不安障害に対する新しい画期的な治療法が開始:従来の薬剤と異なるアプローチ (4/7ページ)
セロトニンのレベルが高くなると、最終的には気分が改善される可能性がありますが、そこに到達するのは遅くて焦ってしまう旅であると人々は感じるかもしれません。そして、SSRIを使用している人の30%ほどは、その状態に到達することができず、不安やうつ病の軽減をほとんど、あるいはまったく受けていないことも分かっています。
不安症状が軽減されるかどうかを知るために数週間待つだけでなく、従来の薬を使用すると不快な、さらには危険な副作用が発生するリスクもあります。
SSRI、SNRI、三環系薬剤には、震え、興奮、気分が悪くなる、下痢や便秘、めまい、睡眠障害、過度の発汗、性機能障害など、同様の副作用があります。ベンゾジアゼピン系は依存性または依存症になる高いリスクを伴います。副作用としては、眠気、ふらつき、混乱、めまい、筋力低下、記憶障害、認知機能の低下、吐き気などがあります。ベンゾジアゼピン系はオピオイドと組み合わせると特に危険であり、極度の疲労、危険なほど遅い呼吸、昏睡、または死に至る可能性もあります。
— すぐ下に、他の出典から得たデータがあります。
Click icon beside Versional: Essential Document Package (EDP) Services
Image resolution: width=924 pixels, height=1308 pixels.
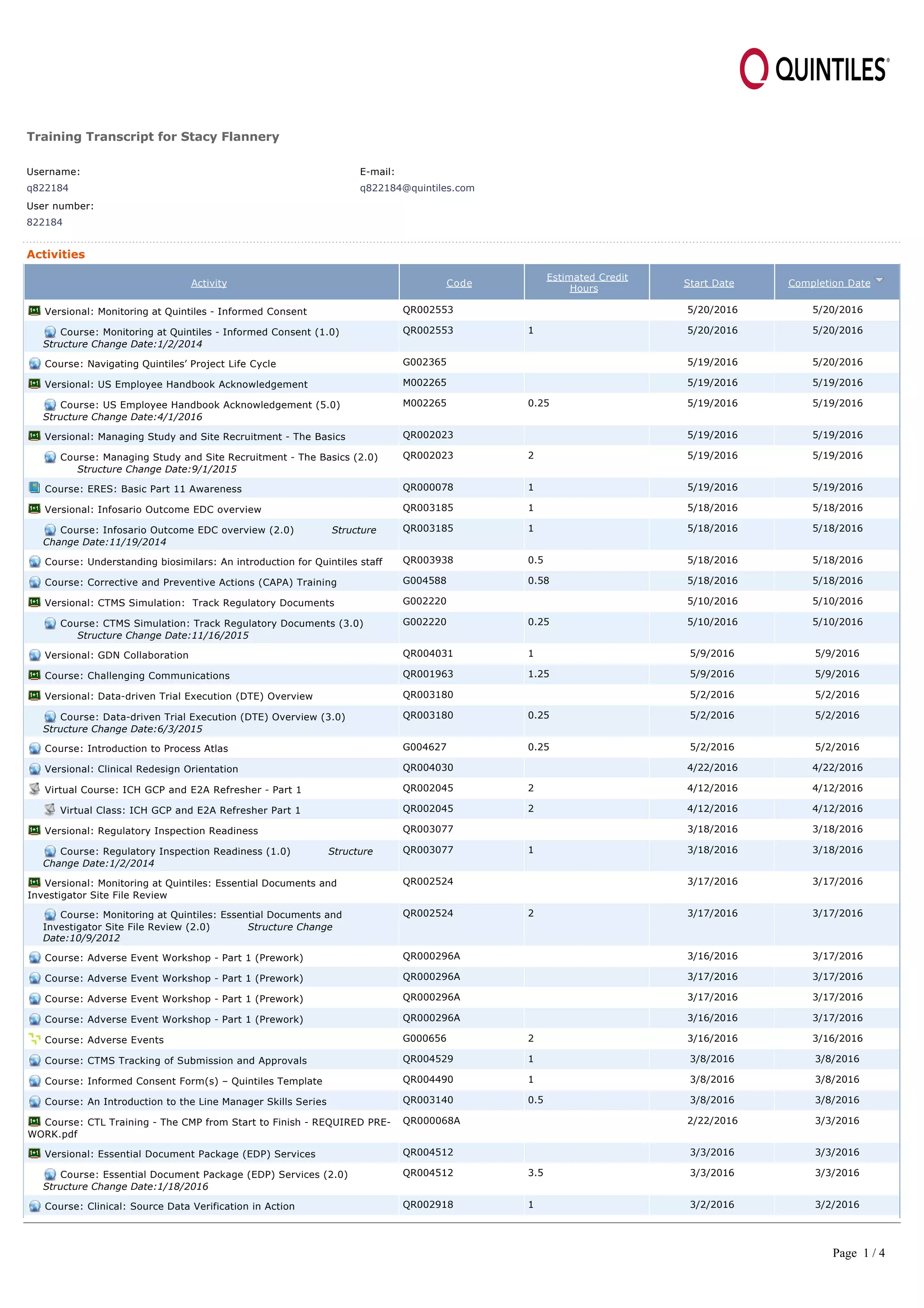[34, 1154]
ケタミンは、低用量では依存性や望ましくない副作用のリスクがほとんどありません。うつ病の治療におけるケタミンの利点についてはさらに多くの研究が行われていますが、不安症にもケタミンが有効であることが研究でわかっています。最近発表された不安障害に対するケタミンを評価するメタ分析では、治療抵抗性の不安スペクトラム障害に対してもケタミンは安全で効果的であることが判明しました。研究参加者のほとんどは、社会的機能や仕事上の機能の改善など、優れた治療反応を達成しました。
④ ケタミンについて、その危険性、依存性について
ケタミンは、50年以上の歴史を持つ広く使われている全身麻酔薬で、最近では精神障害や慢性疼痛の治療にも使われてきました。症状の軽減に時間がかかる従来の薬とは異なり、ケタミンは投与後数時間から最長3週間以内に急速な緩和をもたらします。さらに、長期的な副作用も少なく、有望な治療法であるとされています。
ケタミンは、2007年以来、日本では麻薬及び向精神薬取締法の麻薬に指定されており、乱用が問題視されています。一時期は「K」や「スペシャルK」として知られ、幻覚作用があることからクラブでの流通も見られました。